書評集
国木田独歩「武蔵野」
この小説は、テクストについてのテクストである。つまり、独歩は、「読者」として「武蔵野」というテクストを読んでおり、武蔵野という開かれたテクストから得られた快楽を小説/テクストとしてしたためているのである。武蔵野はどういうタイプのテクストかというと、一番は映画のテクストに近い。それは、独歩がその中にさまよいこみ、運動し開拓していく映像と感情が展開される映画のテクストであろう。独歩が武蔵野を歩いて行ったときに運動的にみた様々な情景――もちろん静止画も含むが――が彼の声とともに綴られるのだから、武蔵野は映画のテクストに近い。

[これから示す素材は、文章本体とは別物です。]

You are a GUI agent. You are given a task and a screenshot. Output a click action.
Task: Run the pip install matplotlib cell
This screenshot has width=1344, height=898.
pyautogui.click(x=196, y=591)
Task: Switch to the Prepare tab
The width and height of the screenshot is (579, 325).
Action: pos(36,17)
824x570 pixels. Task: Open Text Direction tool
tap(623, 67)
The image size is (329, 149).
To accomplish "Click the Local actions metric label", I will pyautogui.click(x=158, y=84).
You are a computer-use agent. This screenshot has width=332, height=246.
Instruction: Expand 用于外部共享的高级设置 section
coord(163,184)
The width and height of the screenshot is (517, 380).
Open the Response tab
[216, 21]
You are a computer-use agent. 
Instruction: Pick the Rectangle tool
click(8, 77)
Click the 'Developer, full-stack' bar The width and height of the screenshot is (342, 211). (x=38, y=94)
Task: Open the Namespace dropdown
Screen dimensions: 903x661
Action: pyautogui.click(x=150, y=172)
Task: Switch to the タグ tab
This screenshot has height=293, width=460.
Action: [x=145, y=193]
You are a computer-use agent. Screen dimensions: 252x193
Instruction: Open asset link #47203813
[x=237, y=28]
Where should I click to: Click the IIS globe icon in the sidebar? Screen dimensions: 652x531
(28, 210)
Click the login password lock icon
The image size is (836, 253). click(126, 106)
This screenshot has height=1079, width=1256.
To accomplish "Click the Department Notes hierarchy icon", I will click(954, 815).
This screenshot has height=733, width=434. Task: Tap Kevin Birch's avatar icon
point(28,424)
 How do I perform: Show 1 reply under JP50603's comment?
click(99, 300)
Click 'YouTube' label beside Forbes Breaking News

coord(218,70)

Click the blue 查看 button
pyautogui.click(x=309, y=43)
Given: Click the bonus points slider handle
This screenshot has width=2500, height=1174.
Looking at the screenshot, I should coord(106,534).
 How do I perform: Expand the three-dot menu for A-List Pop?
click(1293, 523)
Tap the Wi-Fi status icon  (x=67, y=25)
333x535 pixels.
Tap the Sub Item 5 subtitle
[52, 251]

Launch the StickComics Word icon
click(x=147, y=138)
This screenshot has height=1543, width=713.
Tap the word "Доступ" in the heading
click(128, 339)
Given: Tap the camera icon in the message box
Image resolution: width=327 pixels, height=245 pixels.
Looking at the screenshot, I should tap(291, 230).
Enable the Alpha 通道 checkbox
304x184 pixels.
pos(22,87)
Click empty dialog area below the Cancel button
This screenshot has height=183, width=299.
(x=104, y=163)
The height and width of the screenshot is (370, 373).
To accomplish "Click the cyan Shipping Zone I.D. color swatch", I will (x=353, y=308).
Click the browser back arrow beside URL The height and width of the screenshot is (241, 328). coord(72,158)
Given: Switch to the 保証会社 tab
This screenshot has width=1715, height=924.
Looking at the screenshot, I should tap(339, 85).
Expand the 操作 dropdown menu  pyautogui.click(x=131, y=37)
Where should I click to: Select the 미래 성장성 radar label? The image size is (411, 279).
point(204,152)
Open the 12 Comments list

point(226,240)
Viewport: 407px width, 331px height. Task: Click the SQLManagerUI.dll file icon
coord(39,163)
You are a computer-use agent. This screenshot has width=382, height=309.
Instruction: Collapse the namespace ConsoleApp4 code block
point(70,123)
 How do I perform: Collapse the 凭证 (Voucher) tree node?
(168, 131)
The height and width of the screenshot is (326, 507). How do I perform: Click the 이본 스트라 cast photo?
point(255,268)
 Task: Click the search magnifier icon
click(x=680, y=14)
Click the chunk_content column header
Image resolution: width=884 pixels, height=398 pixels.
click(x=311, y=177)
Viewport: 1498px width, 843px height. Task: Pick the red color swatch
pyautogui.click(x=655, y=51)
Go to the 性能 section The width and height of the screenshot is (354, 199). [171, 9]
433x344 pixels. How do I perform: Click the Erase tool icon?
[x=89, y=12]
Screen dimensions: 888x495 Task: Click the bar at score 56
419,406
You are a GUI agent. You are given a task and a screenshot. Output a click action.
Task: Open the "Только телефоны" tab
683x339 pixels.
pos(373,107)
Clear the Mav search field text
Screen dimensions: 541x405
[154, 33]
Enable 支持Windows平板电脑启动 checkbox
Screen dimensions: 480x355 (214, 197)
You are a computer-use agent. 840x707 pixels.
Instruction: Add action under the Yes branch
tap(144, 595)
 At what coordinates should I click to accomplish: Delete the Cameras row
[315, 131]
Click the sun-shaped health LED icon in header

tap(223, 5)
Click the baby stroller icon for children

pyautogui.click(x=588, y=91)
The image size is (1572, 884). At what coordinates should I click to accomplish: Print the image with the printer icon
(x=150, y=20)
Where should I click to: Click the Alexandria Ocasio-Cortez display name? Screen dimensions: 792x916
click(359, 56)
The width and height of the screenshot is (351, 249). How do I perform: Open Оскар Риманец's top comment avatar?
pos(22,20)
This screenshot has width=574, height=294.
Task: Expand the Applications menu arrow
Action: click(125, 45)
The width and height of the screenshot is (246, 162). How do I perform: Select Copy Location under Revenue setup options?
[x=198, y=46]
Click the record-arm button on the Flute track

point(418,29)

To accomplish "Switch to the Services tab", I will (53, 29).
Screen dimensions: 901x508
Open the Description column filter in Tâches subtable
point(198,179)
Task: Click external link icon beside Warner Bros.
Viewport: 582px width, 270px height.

武蔵野という映画のテクストの鑑賞者であった独歩は、そこからえた感慨・感動・詩興をこの小説/テクストに編んでいる。すると、それをさらに読んでいる我々は、まずこの小説というテクストを読むと同時に、その背後にある武蔵野というテクストも間接的に読むことになる。実際、この小説の文の作りは、武蔵野の自然を興深く描くために、微に入り細にわたり入り組んでいる。我々はまず、この小説の文の作り・構造から、武蔵野自体の構造に思い至る。武蔵野自体も機微に満ち入り組んだ構造をしていることが分かる。さらに、武蔵野には、この小説に描かれたのと同質な映像が、この小説に描かれていない部分にも無数にあるんだろうな、ということに思い至る。いわば独歩は武蔵野をサンプリングしているのである。
ところで、我々は、独歩がサンプリングしてこの小説に仕立て上げたところの武蔵野を、さらにサンプリングして読むことになる。独歩の記述は面白いところも退屈なところもあり、我々としては、それを読むに当たり非常にムラのある心理で読んでいる。ここに存在する二重のムラ、二重のサンプリングは、何か、テクストというものが、どんどん言及されていくにつれ、様々に変容していく動的なものであることを示してはいないだろうか。武蔵野は一つのテクストだったが、それを独歩が鑑賞するとき、動的に変形させられる。さらに、独歩の小説を読む我々は、それをさらに変形して受容する。テクストのオリジナリティなどを論じることよりも、テクストがいかに受容の連鎖の中で変容し運動していくかのほうが重要であることが分かる。